日本企業のこれまでとこれから

Bこれからの企業のあり方A

うかつな発言で企業信頼を失うよりも、内部をしっかりさせる事。
つまり、内部統制(Internal Control)をしっかりさせる事が大切になってきます。
先ほども書きました通り、大企業には備わっているものです。
それがなければ、監査の段階で問題になりますし。

が、働かなかったのは事実ですから。
米国の学生は、就職活動の際にに企業に対して「内部統制の有効性を質問」するそうです。
そうでないと、怖くて働けないから、だそうです。
僕の場合、見た限りでは、そういう事はあまり考えないのが一般的だったと思います。
聞いても、そうない様に信じるしかないです、との答えが帰ってきた場合もあります。

<内部統制・法令遵守を有効にする為に>

JRの事件では、マニュアルを配っていた様ですが、それは働きませんでした。
タダ単にマニュアルを配るだけでは、不十分なのは十分承知のはず。
「これ、読んどいてね〜。世の中が世の中だしね〜。」みたいに笑っている人はいませんか?

内部統制とは、単なる管理ではありません。
「目的達成に関して合理的な保証を提供する事を意図した、事業単位、
経営者およびその他の構成員によって遂行されるプロセス」とあります。

ここのプロセスとは、5つあります。

  1. モニタリング(Monitoring):日常と独立機関による監視
  2. 情報と伝達(Information and Communication):情報をどう伝えるのか
  3. コントロール行動(Control Activities):リスクを管理する
  4. リスク評価(Risk Assesement):不確実性の算定
  5. コントロール環境(Control Environment):企業風土

これらは口にする事は簡単ですが、徹底させるのはかなり大変です。
意識が一番の問題ですし、機械って誤作動多いしな、で済ます日常ではダメなんです。
外部に頼むのは簡単ですが、お金も掛かります。時間もかかります。

<コーポレートガバナンスとの関係とは>

コーポレートガバナンスとは、経営陣に対する規律づけ。
外部から人を招いたり、するのもそうですね。株主や債権者も入っています。
ただ、これと内部統制は大きな関係があります。

マネージメントの人たちによる実態把握の不十分さ(=内部統制の欠如)の状態で、
いくら他の人たちが経営陣を規律したところで、それは末端までいかないものであり、
意味のないものとなってしまいます。この2つを一緒に議論していく事が大切ですね。

<米会計不信からの議論>

14年の商法改正から、アメリカ型のコーポレートガバナンスの採用出来る様になりました。
しかし、ここに来て、アメリカの会計不信・コーポレートガバナンス不信が起こり、
「いや、やっぱり、アメリカは失敗したんだから、このままでいいんだよ」という流れになるのは
もの凄く怖い事であると思います。

日本経団連は、10月13日、不祥事防止に向けた取り組みを発表しました。

  1. 行動指針の整備・充実
  2. トップの基本姿勢の社内外への表明と取り組みの開示
  3. 全社的な取り組みの整備(倫理委員など)
  4. 「企業倫理ヘルプライン(相談窓口)」の整備
  5. 教育・研修の実施・充実(階層別・職種別)
  6. 企業倫理の浸透・定着状況のチェックと評価
  7. 不祥事が起こった場合の適格な情報開示・原因の究明・再発防止策・処分など。

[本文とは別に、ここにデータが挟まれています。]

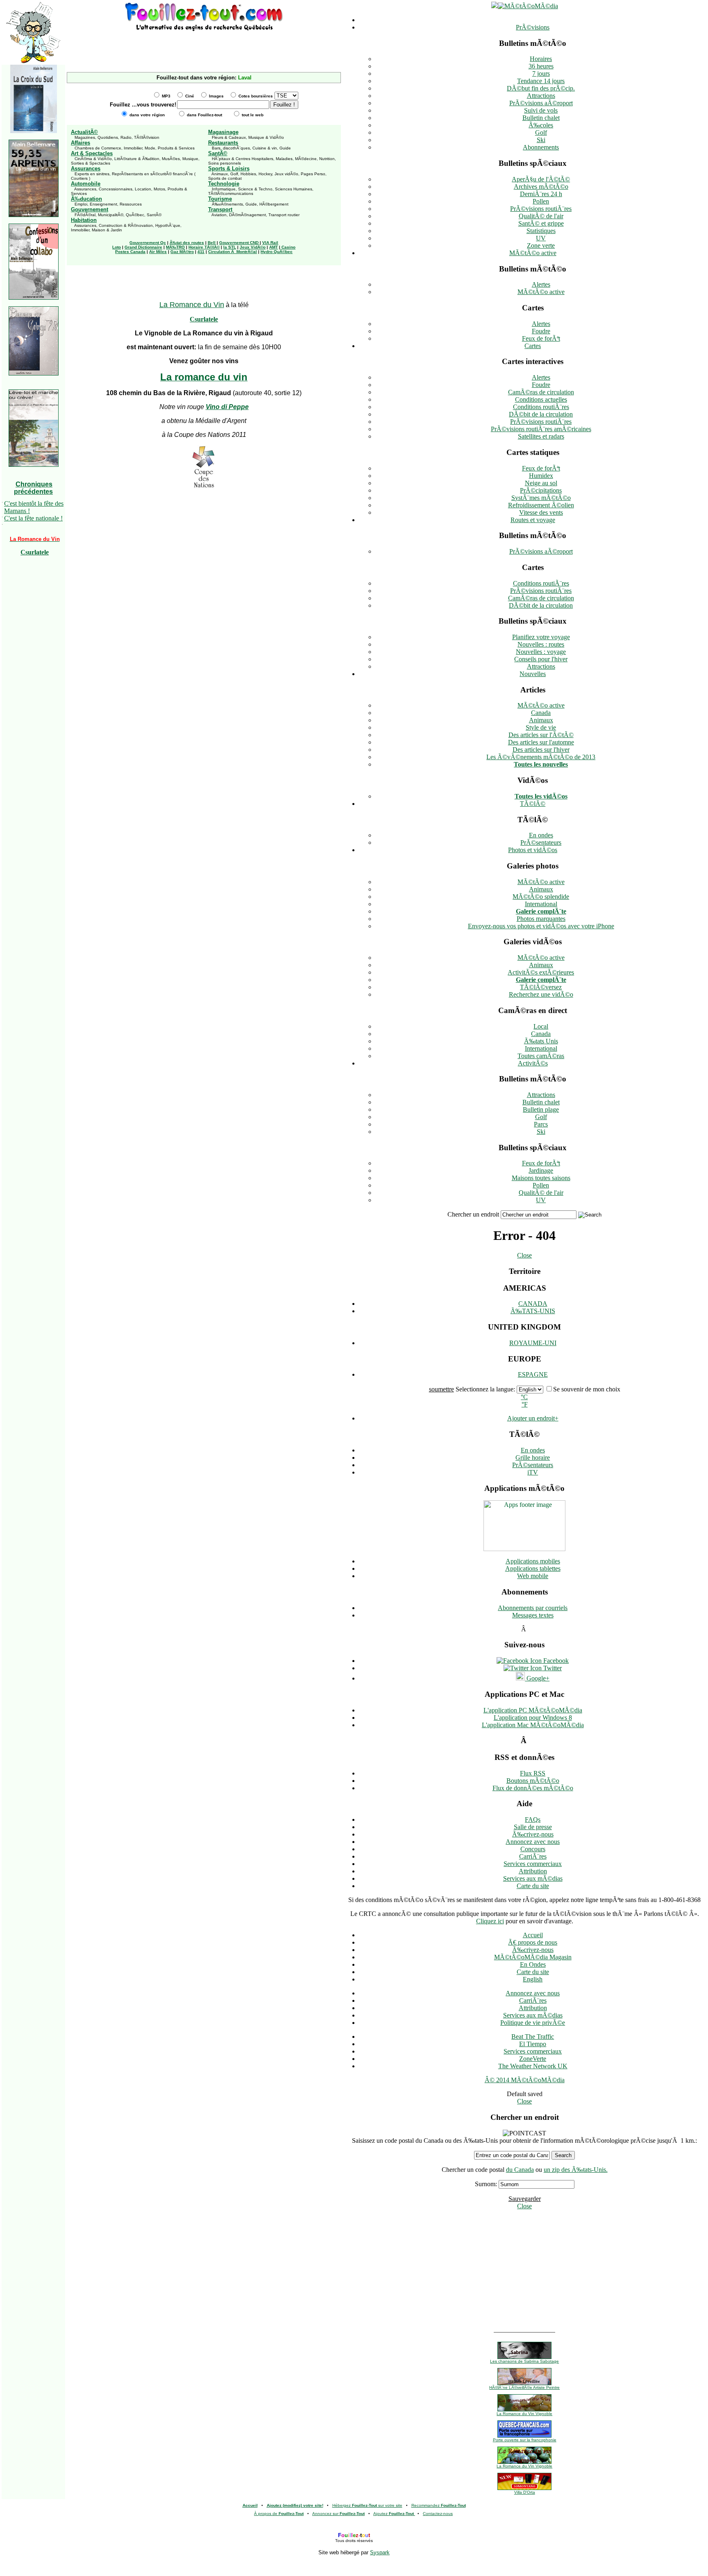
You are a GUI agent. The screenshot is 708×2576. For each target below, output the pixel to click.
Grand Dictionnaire (143, 247)
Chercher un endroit (473, 1214)
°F (525, 1404)
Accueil (533, 1934)
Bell (212, 242)
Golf (541, 132)
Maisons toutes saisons (541, 1177)
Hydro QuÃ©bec (277, 251)
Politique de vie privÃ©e (532, 2022)
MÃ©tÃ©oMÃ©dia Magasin (533, 1957)
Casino (288, 247)
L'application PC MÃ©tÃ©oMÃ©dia (532, 1710)
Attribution (533, 1871)
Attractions (541, 95)
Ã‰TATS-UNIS (533, 1310)
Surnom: (486, 2183)
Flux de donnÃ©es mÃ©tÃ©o (532, 1787)
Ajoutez (393, 2513)
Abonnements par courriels (532, 1607)
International (541, 903)
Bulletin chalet (541, 117)
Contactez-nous (438, 2513)
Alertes (541, 284)
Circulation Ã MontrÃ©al (232, 251)
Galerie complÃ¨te (541, 911)
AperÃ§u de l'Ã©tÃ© (541, 179)
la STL (229, 247)
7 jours (541, 73)
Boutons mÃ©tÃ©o (532, 1780)
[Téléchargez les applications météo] (524, 1548)
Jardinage (541, 1170)
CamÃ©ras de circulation (541, 392)
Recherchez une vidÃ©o (541, 994)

7項目ありますが、「必要なのは個々の企業の取り組み如何」という奥田会長の発言にもありますが、
アメリカでは、CEOに最高25年の禁固刑の罰など決めても、本当に起こってないかは分りません。
ヘルプラインなんて、使う人はいるのでしょうか。
ここで話したら、爪弾きにされる事もないのでしょうか。
疑ってかかる事ほどギスギスするものはありません。上手く、企業として対策を講じて欲しいものです。